In an interview with WIRED Wednesday, Roland Cloutier, TikTok’s global head of security, declined to address questions about China directly, but stressed that TikTok was committed to maintaining robust security practices, including allowing outside firms to audit its technology. “What I can talk about is facts, and the facts are quite simple,” Cloutier said. “We use multiple external third parties [and] internal security teams to test and validate and beat on our product on a daily basis to look at potential vulnerabilities.” Cloutier joined TikTok earlier this year, after stints as head of security at the software firm ADP and after spending a decade in the US military and Department of Veteran Affairs.
Mobile security experts say TikTok’s data collection practices aren’t particularly unique for an advertising-based business, and largely resemble those of its US-owned competitors. “For the iOS app available to Western audiences, it appears to collect very standard analytics information,” says Will Strafach, an iOS security researcher and creator of the privacy-focused Guardian Firewall app. That includes things like a user’s device model, their screen resolution, the operating system they use, and the time zone they’re in. “Most data collection by apps concerns me, I don’t like any of it. However, in context, TikTok appears to be pretty tame compared to other apps,” he says.

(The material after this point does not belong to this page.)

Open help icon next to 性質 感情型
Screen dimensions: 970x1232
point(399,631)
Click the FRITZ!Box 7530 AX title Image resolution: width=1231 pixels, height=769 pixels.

Dave Choffnes, a computer science professor and mobile networking researcher at Northeastern University, wasn’t able to assess the Android version of TikTok firsthand, but relied on an analysis posted to Reddit, which many of TikTok’s critics have cited. Based on that, Choffnes says TikTok appears to be “in the same league” as other social media apps, which often collect extensive data about their users, including their precise location. Just because these practices are common, Choffnes says, doesn’t mean TikTok is totally benign. “Users should be questioning whether installing and using the app is worth handing over extensive data over to yet another company,” he says.
Like other apps, security researchers have found bugs inside TikTok, which were later patched. More recently, some users were alarmed when they learned TikTok was requesting access to their clipboards, which could potentially expose sensitive data like passwords. TikTok says the functionality was part of an anti-spam feature that detected when users tried to post the same comment on different videos over and over again, and that it never retained data from anyone’s clipboard. The feature has since been disabled.